Stored records:
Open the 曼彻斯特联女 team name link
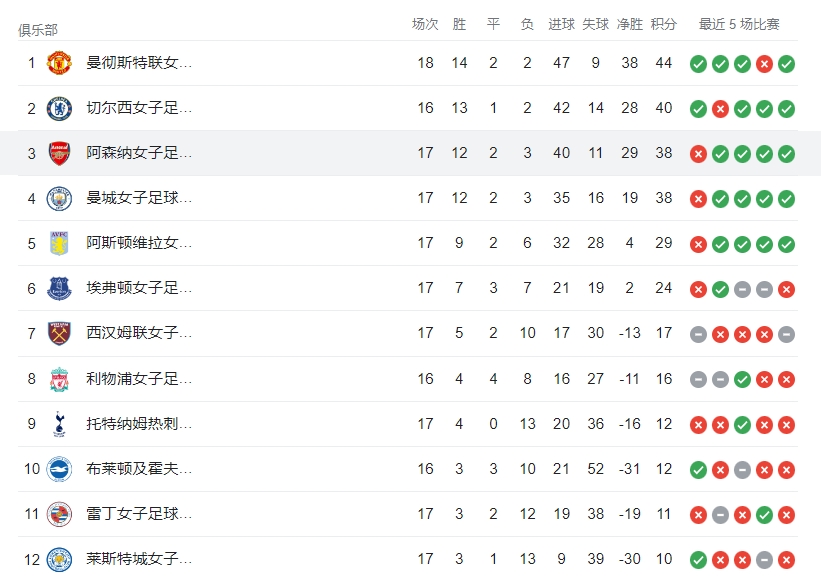Screen dimensions: 821x585 [x=139, y=63]
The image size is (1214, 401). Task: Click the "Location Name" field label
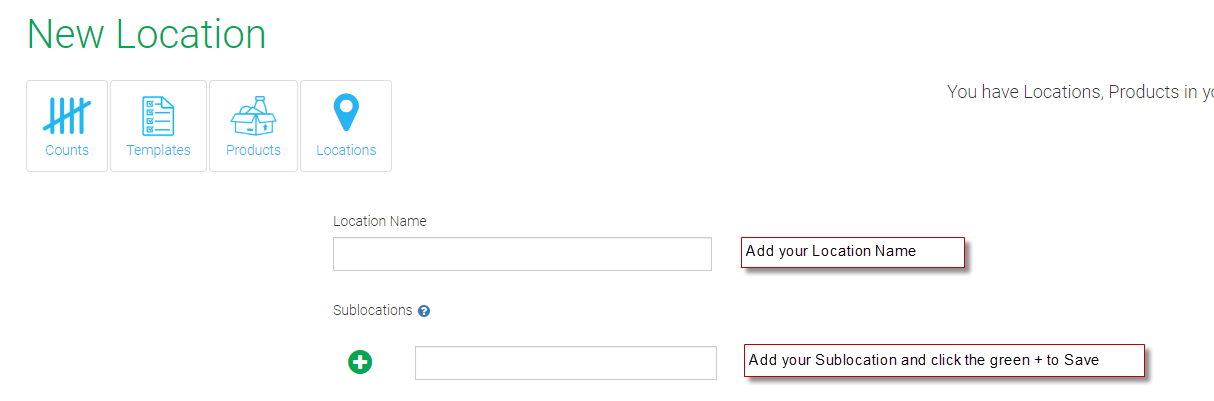pos(380,221)
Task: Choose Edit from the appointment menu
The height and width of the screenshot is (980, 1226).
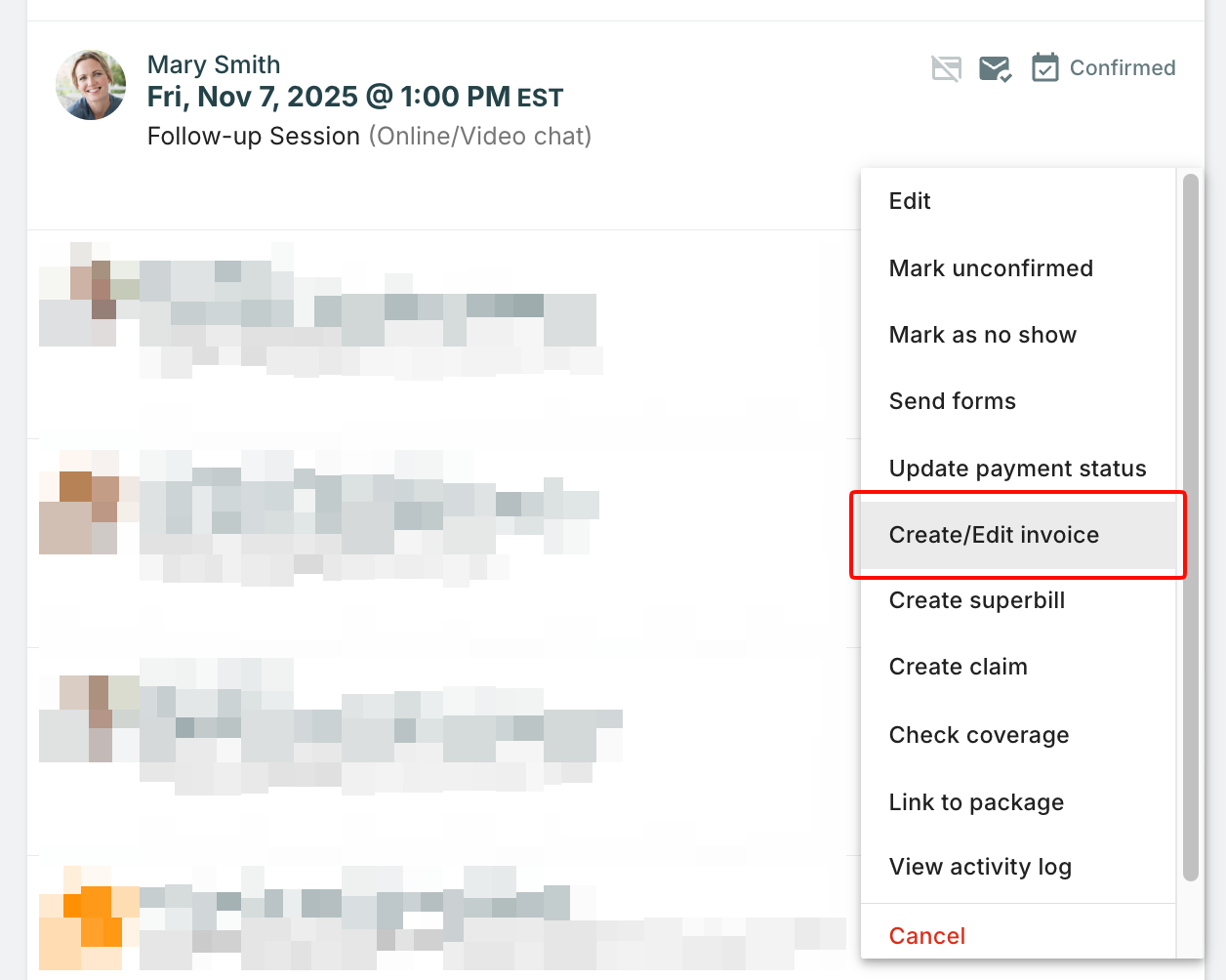Action: click(x=910, y=201)
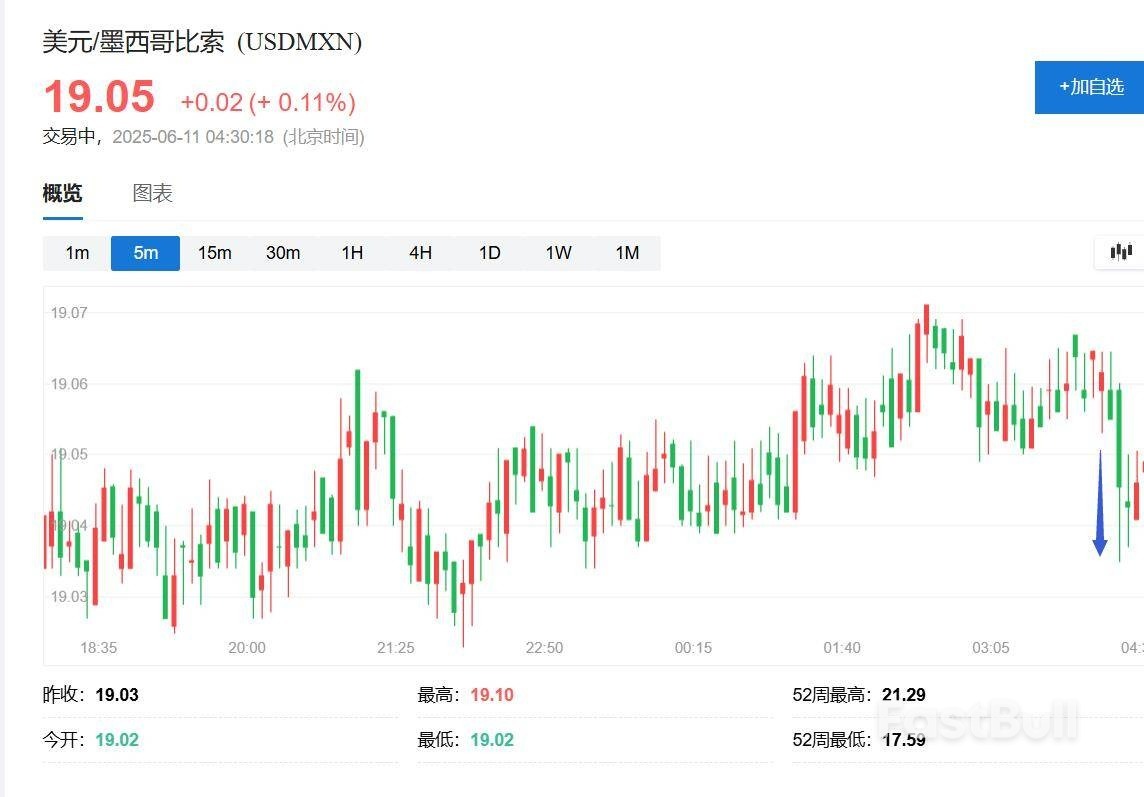
Task: Select the weekly 1W period
Action: click(558, 253)
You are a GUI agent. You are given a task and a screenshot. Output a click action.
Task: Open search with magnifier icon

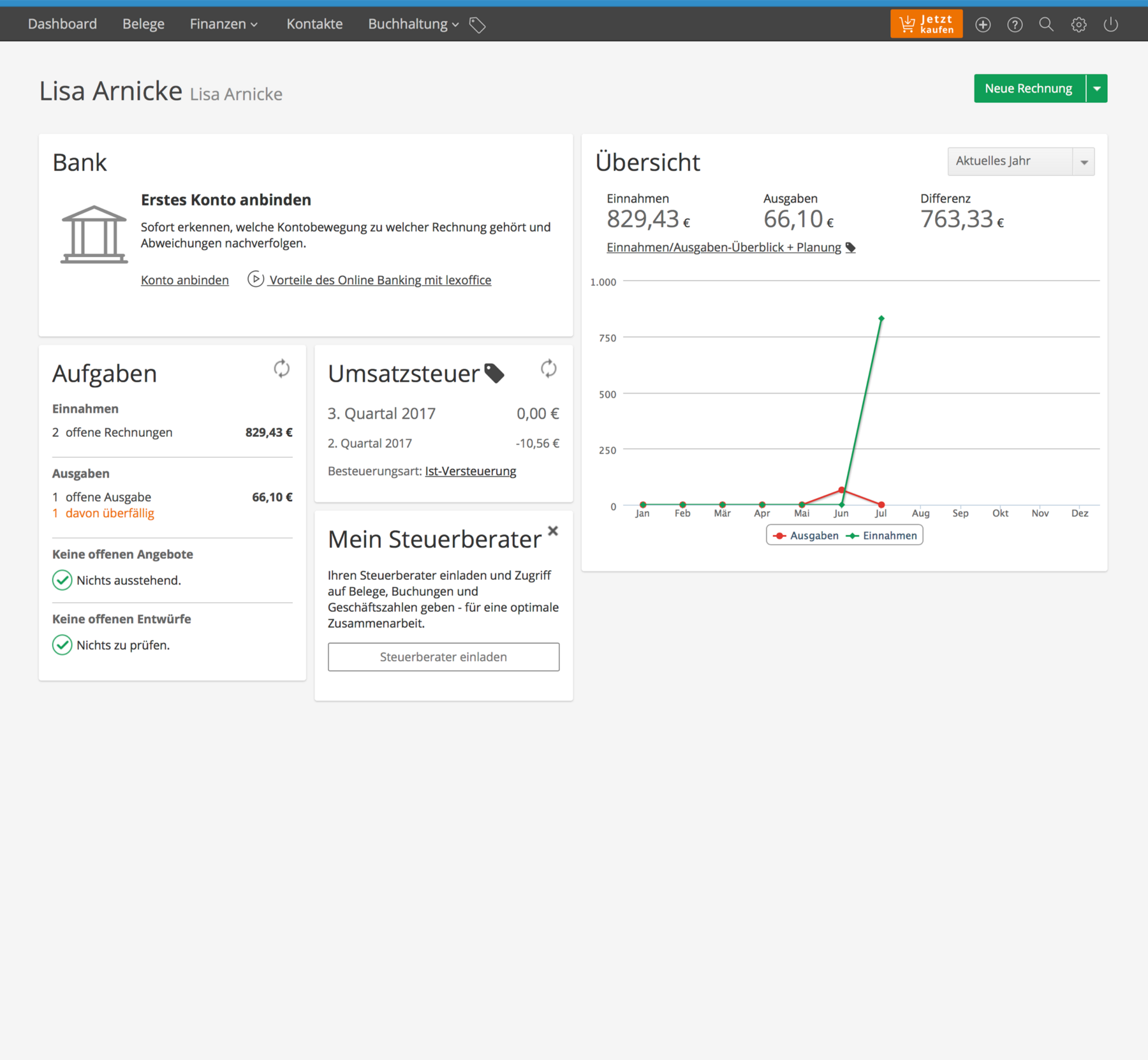tap(1046, 24)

• Work task
From the first line to the last, give the data again exactly, but without pictures.

• Solution
Open the 曼彻斯特联女 team name link
Screen dimensions: 821x585 [x=139, y=63]
The image size is (1214, 401). Task: Click the "Location Name" field label
pos(380,221)
Task: Choose Edit from the appointment menu
The height and width of the screenshot is (980, 1226).
Action: click(x=910, y=201)
Task: Select the weekly 1W period
Action: click(558, 253)
You are a GUI agent. You are given a task and a screenshot. Output a click action.
Task: Open search with magnifier icon

tap(1046, 24)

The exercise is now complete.